Cache Coherence Problem Solution
Various schemes have been proposed to solve the cache coherence problem in shared memory multiprocessors.
Disallow private caches
- A simple scheme is to disallow private caches for each processor and have a shared cache memory associated with main memory.
- Moreover, Every data access is made to the shared cache.
- Also, This method violates the principle of the closeness of CPU to cache and increases the average memory access time.
- In effect, this scheme solves the problem by avoiding it.
Read-Only Data are Cacheable
- The scheme that allows only nonshared and read-only data to be stored in caches. Such items called cachable.
- Shared writable data are noncacheable.
- The compiler must tag data as either cachable or noncacheable, and the system hardware makes sure that only cachable data stored in caches.
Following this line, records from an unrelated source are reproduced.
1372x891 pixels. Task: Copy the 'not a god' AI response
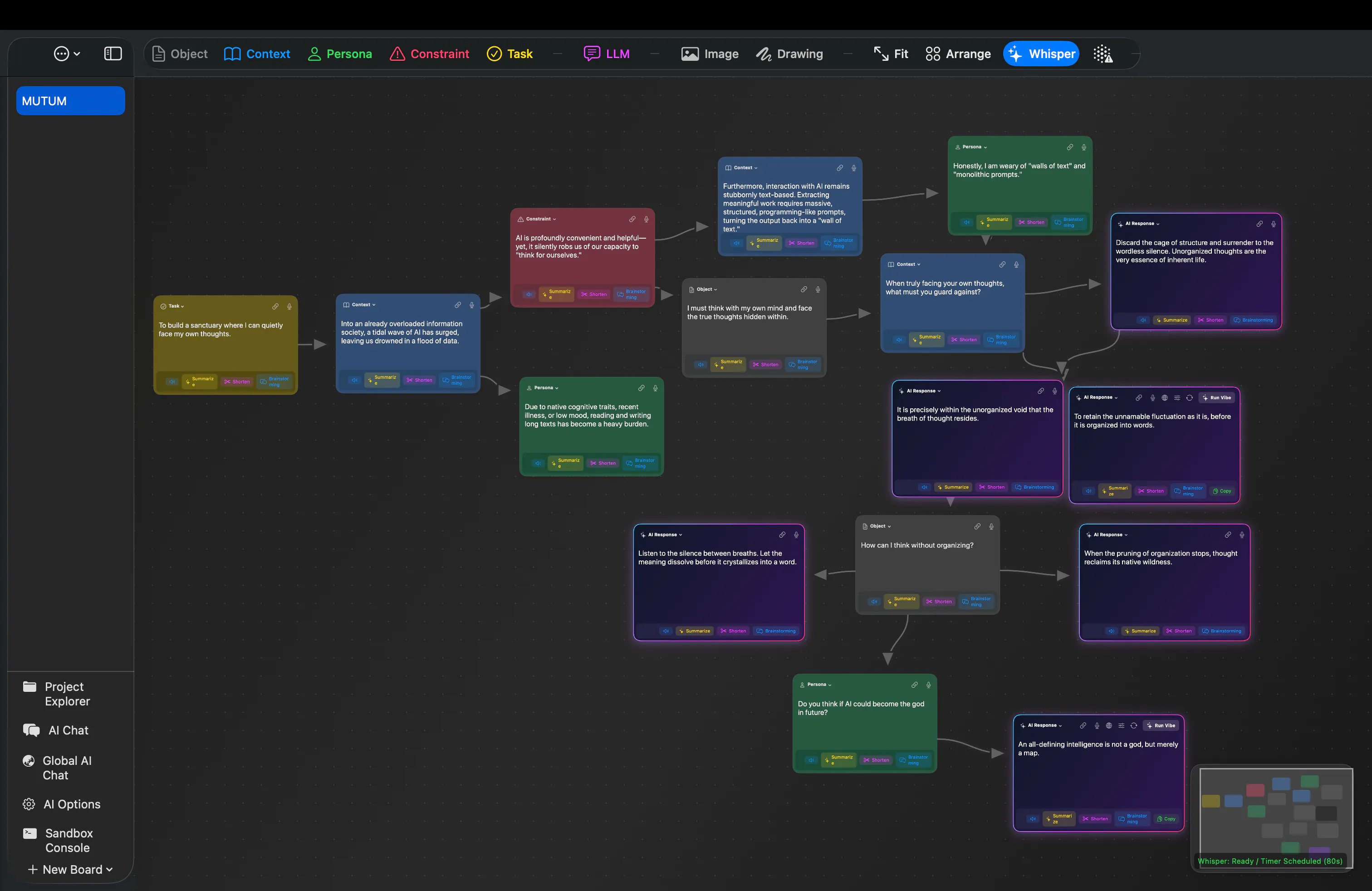click(x=1166, y=818)
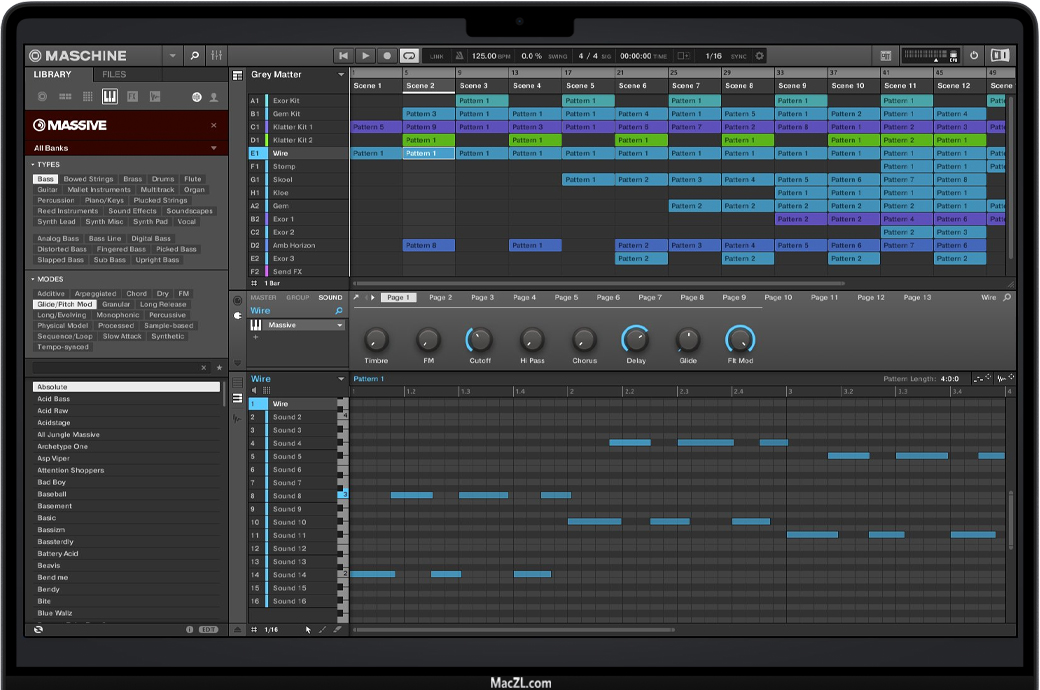Click the Play button in transport

coord(365,56)
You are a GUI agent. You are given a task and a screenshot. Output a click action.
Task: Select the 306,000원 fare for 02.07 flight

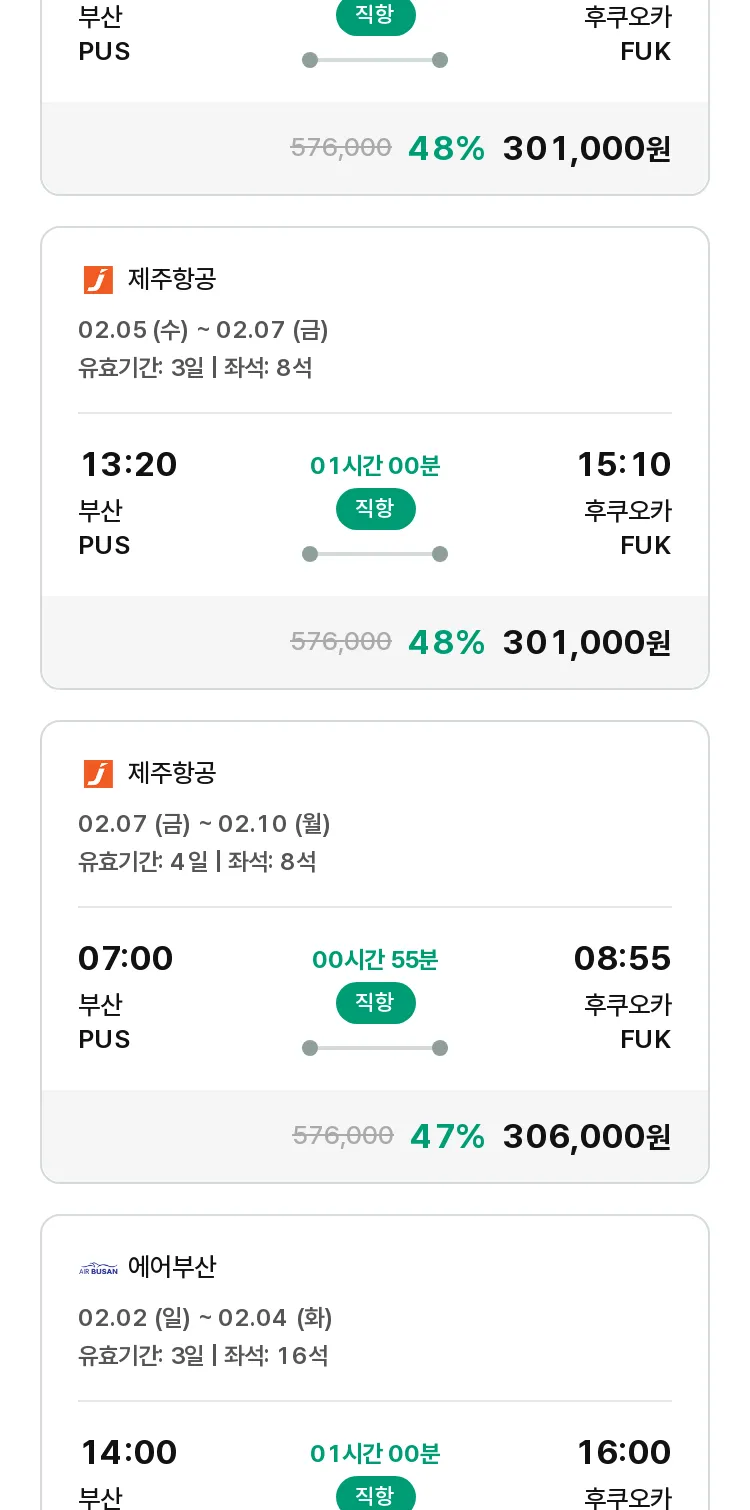[x=586, y=1136]
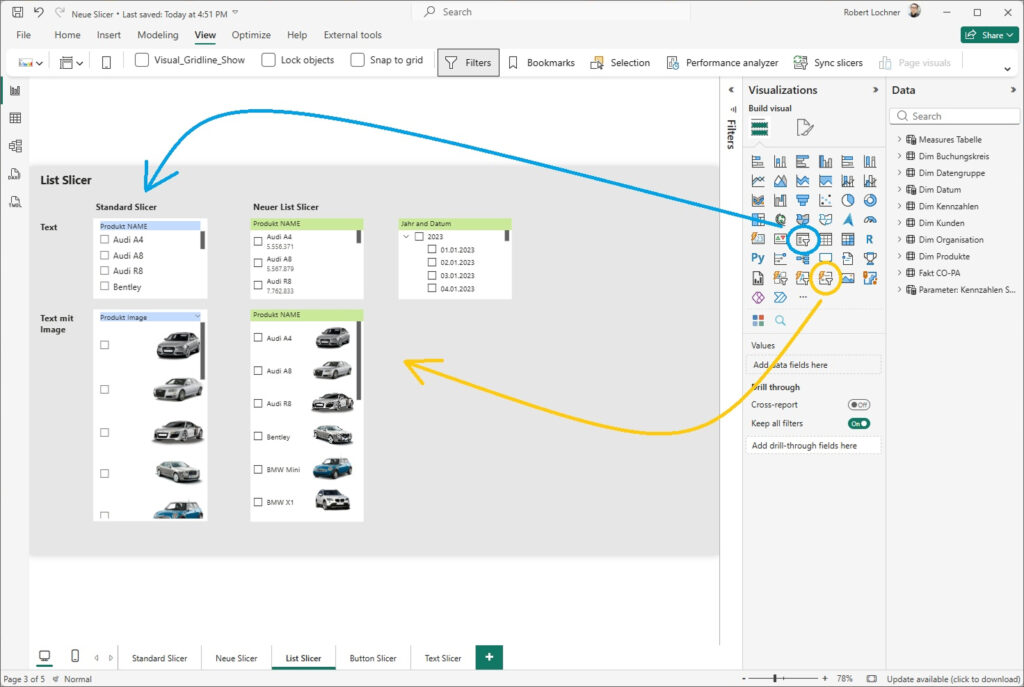Expand the Dim Produkte table
This screenshot has height=687, width=1024.
pyautogui.click(x=899, y=256)
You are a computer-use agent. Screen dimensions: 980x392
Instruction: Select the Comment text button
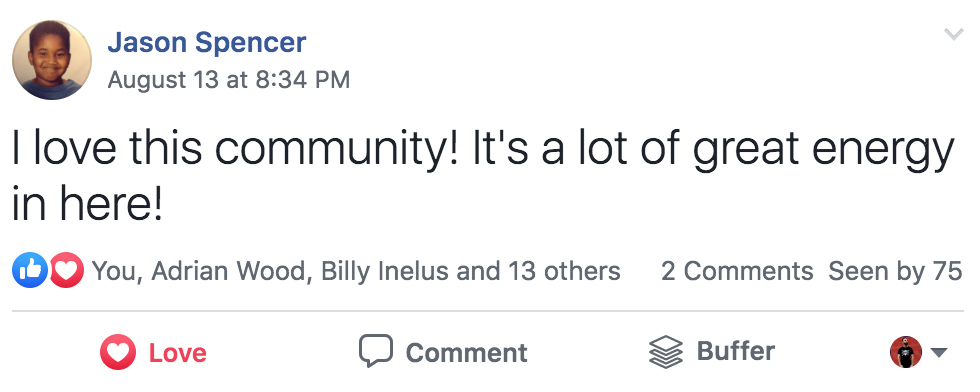point(466,353)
- Also, The noncacheable data remain in main memory.
- This method restricts the type of data stored in caches and introduces an extra software overhead that may degrade performance.
Centralized Global Table
- A scheme that allows writable data to exist in at least one cache is a method that employs a centralized global table in it compiler.
- Moreover, The status of memory blocks stored in the central global table.
- Each block identified as read-only (RO) or reads and write (RW).
- All caches can have copies of blocks identified as RO.
- Also, Only one cache can have a copy of an RW block.
- Thus if the data updated in the cache with an RW block, the other caches not affected because they do not have a copy of this block.
Hardware-only solutions handled by the hardware automatically and have the advantage of higher speed and program transparency.
Snoopy Cache Controller
- In the hardware solution, the cache controller specially designed to allow it to monitor all bus requests from CPUs and IOPs.
- All caches attached to the bus constantly monitor the network for possible write operations.
- Also, Depending on the method used, they must then either update or invalidate their own cache copies when a match detected.
- The bus controller that monitors this action referred to as a snoopy cache controller.
- So, This basically a hardware unit designed to maintain a bus-watching mechanism over all the caches attached to the bus.
- All the snoopy controllers watch the bus for memory store operations.
- When a word in a cache updated by writing into it, the corresponding location in main memory also updated.
- Moreover, The local snoopy controllers in all other caches check their memory to determine if they have a copy of the word that has overwritten.
- If a copy exists in a remote cache, that location marked invalid.
- Also, Because all caches snoop on all bus writes, whenever a word is written, the net effect is to update it in the original cache and main memory and remove it from all other caches.
- If at some future time a processor accesses the invalid item from its cache, the response equivalent to a cache miss. And the updated item transferred from main memory. In this way, inconsistent versions prevented.